===== Data supplied

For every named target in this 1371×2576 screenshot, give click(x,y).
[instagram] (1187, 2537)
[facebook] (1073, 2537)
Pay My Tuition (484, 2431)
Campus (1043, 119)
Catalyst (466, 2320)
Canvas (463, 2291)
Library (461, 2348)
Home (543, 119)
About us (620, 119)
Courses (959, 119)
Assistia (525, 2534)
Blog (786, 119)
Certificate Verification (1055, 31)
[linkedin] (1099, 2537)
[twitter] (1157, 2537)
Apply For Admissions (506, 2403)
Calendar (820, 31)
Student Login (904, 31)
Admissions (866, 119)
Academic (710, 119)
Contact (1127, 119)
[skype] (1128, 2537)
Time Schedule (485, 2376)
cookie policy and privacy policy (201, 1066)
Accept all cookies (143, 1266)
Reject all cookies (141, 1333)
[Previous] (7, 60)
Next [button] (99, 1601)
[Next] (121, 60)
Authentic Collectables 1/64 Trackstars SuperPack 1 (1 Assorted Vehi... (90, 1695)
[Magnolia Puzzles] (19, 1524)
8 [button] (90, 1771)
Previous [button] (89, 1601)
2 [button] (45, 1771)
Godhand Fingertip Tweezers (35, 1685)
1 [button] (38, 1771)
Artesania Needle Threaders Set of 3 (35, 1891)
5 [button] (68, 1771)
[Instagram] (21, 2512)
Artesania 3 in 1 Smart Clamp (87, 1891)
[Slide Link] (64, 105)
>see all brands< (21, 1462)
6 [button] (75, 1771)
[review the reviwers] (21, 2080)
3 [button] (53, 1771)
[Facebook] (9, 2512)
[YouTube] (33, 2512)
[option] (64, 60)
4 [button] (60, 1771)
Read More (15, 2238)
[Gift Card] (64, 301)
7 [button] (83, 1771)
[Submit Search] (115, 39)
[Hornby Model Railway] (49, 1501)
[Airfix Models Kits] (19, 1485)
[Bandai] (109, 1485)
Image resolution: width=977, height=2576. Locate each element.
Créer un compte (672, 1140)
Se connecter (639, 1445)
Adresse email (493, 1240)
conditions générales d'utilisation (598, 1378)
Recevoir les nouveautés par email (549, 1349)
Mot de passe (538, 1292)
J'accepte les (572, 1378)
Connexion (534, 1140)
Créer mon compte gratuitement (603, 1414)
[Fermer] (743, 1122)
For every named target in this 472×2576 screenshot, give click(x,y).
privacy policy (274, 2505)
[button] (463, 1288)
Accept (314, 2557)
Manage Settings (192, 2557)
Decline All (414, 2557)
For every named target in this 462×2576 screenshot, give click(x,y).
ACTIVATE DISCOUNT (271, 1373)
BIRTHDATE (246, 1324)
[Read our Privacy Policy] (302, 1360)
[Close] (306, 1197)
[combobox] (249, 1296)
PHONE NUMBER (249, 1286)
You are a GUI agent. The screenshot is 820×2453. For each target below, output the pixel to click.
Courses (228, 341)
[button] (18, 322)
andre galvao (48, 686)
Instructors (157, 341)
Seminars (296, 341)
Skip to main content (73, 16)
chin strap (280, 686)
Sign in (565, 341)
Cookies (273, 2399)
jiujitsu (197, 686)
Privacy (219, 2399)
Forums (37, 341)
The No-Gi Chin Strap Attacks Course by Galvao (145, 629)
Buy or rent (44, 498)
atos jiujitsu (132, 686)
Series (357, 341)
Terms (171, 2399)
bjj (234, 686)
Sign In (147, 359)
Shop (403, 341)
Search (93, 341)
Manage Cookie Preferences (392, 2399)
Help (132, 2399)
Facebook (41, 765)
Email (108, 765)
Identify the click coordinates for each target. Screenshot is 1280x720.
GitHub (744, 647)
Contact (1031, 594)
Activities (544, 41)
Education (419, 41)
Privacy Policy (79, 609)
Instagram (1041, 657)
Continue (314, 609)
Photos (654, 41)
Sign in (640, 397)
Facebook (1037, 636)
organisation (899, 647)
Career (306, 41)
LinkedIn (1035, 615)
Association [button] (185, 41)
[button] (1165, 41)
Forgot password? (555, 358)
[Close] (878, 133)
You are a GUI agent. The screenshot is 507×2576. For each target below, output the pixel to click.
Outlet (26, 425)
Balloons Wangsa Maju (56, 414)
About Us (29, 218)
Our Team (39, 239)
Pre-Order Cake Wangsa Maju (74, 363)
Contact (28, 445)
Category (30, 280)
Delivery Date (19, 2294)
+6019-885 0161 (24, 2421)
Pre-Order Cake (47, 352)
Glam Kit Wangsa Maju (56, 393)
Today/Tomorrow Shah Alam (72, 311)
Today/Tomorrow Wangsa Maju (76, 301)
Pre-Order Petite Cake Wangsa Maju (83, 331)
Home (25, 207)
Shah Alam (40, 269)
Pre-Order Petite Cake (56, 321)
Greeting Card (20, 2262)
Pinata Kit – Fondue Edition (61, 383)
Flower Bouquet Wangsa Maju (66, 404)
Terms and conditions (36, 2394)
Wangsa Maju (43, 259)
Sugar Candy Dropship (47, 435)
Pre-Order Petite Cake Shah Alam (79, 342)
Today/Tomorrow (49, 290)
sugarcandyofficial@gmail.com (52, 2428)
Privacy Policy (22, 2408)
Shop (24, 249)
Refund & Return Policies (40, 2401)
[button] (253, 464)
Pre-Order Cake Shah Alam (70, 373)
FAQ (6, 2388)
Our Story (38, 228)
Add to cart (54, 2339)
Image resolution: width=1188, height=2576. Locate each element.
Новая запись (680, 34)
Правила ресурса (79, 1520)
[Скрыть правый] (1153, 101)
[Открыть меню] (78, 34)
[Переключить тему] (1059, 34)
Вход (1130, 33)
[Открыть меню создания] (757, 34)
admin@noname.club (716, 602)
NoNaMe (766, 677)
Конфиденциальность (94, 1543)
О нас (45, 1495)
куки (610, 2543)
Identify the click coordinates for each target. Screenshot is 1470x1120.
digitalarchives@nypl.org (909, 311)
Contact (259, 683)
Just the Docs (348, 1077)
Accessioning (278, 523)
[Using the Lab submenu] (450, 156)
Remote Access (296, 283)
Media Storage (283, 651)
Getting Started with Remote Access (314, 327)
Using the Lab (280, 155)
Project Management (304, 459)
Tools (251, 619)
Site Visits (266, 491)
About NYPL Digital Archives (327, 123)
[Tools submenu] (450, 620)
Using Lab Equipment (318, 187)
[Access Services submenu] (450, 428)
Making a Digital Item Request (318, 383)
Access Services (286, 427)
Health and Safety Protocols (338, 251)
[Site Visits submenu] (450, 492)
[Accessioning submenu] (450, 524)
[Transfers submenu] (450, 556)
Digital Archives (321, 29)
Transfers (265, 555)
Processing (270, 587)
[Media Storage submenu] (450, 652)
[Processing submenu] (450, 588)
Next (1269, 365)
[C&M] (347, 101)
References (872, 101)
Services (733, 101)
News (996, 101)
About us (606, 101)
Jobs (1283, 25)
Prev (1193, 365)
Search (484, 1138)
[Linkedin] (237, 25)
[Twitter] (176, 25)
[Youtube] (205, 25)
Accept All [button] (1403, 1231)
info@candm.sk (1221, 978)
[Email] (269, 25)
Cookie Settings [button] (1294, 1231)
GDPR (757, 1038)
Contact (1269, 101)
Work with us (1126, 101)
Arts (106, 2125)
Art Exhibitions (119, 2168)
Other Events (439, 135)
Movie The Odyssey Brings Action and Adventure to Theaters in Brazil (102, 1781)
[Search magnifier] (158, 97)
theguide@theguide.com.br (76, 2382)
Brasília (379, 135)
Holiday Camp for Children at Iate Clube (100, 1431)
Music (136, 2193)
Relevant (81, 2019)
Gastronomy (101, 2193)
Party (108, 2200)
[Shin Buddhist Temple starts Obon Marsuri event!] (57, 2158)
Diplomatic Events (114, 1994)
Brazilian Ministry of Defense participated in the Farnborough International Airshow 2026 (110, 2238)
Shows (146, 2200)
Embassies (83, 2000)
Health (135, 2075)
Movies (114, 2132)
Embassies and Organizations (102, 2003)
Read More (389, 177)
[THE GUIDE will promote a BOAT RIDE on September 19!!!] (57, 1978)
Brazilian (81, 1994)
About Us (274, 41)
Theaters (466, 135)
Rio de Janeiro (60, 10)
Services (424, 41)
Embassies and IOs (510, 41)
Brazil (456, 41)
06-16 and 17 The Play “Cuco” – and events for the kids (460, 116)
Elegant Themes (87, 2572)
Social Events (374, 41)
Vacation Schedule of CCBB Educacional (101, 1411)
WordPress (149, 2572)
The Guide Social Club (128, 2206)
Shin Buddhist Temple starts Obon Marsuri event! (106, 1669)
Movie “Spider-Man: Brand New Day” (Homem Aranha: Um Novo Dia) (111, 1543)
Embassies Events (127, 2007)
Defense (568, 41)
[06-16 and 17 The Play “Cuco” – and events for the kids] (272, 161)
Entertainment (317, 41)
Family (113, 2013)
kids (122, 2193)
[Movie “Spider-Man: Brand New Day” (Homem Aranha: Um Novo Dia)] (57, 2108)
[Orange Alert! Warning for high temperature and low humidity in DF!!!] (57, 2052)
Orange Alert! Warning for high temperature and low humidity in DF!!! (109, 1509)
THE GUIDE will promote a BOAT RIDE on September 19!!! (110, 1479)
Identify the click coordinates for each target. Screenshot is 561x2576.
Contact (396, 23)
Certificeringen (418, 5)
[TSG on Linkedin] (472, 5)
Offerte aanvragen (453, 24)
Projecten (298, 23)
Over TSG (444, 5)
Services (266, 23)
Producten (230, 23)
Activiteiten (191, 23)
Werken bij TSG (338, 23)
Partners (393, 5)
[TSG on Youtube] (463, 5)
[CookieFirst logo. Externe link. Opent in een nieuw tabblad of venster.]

==========

What to work on: Reproduce only what lies between the start of the listing above and the end of the line containing "Home (543, 119)", keeping every line exact.

Answer space:
For every named target in this 1371×2576 screenshot, give click(x,y).
[instagram] (1187, 2537)
[facebook] (1073, 2537)
Pay My Tuition (484, 2431)
Campus (1043, 119)
Catalyst (466, 2320)
Canvas (463, 2291)
Library (461, 2348)
Home (543, 119)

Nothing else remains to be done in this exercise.